Comment by codethief

9 months ago

To be fair, many (non-game dev) Rust projects I have seen/used do provide great user experience precisely because they are laser-focused on performance and have blown existing alternatives out of the water. (Think ripgrep, fzf, etc.)

Prototyping is certainly necessary but it shouldn't be at the cost of runtime performance – at least not too much –, because it will typically be very difficult to improve performance after the fact, which web development frameworks, and in particular shitty "web" applications like MS Teams are a testament to.

As always, it's about balance.

> ripgrep, fzf

I think these are great examples of where prototyping and rapid iteration are really not needed at all, and hence Rust shines here.

Writing a game is completely different.

  • The initial version of ripgrep was absolutely a rapid prototype.
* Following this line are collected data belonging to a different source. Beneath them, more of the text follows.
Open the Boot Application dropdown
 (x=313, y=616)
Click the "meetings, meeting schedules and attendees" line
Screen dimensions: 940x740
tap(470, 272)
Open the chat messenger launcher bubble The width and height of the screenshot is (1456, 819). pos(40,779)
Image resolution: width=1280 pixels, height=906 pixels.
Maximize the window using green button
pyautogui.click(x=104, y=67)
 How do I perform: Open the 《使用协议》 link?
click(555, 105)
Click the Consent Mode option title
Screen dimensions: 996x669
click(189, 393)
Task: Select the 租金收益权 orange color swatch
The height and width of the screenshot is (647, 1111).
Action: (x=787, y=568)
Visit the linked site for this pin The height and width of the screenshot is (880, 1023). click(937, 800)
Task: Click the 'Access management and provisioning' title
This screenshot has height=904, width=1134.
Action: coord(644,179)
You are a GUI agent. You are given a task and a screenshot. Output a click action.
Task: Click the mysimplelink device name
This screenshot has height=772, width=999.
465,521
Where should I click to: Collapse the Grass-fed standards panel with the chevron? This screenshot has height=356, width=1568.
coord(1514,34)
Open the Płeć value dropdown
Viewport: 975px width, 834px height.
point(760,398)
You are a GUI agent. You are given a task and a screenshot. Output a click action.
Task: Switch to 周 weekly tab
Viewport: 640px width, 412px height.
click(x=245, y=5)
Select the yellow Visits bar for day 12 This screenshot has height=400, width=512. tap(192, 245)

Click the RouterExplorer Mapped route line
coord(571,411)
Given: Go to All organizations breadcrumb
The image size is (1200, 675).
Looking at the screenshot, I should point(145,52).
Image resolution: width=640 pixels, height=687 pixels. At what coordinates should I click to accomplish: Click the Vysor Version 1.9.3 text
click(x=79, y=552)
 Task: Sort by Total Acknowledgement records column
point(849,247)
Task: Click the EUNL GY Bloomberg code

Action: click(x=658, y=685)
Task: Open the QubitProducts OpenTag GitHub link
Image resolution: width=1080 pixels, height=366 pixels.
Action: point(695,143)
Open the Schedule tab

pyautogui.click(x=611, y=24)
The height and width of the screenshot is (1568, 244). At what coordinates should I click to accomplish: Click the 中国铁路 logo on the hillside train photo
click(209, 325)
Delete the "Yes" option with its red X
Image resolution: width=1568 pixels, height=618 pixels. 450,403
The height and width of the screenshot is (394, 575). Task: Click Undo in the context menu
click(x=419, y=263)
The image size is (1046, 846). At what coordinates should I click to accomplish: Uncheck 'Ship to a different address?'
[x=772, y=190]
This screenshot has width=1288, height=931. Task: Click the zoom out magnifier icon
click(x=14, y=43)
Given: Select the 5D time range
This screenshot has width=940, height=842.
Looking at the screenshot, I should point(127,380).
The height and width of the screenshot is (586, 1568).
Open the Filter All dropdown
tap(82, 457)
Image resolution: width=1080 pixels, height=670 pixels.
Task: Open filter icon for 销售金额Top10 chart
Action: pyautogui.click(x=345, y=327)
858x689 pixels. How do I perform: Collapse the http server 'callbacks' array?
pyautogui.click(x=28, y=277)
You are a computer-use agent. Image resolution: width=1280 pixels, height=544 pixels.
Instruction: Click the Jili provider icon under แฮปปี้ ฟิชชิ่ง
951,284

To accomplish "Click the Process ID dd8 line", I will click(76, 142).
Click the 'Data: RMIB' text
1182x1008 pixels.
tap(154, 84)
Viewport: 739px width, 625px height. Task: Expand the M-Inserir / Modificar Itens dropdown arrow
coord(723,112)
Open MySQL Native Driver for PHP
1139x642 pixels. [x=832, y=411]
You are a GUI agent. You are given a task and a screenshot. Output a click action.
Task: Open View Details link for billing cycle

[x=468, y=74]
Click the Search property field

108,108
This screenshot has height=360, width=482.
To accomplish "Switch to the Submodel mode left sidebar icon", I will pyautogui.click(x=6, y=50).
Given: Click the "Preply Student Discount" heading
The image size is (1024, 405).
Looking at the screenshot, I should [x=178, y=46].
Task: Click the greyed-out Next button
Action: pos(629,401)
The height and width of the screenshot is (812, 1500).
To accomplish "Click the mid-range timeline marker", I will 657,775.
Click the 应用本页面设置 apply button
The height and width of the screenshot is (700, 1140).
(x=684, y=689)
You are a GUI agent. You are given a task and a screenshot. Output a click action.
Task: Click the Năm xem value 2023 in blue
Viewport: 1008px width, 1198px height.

    I do rapid prototyping all the time.

    I'm not saying Rust is good for game dev, but the idea that Rust cannot be used for rapid prototyping in any context is a myth.

    • Indeed, I personally find Rust to be very nice for rapid prototyping, incremental recompilation is usually a second or two even in my giant projects (mold helps on the linking step but that's less of a rust thing anyway), and I'm very curious how cranelift will change things in the future, it would be nice to hot swap function implementations on the fly at least.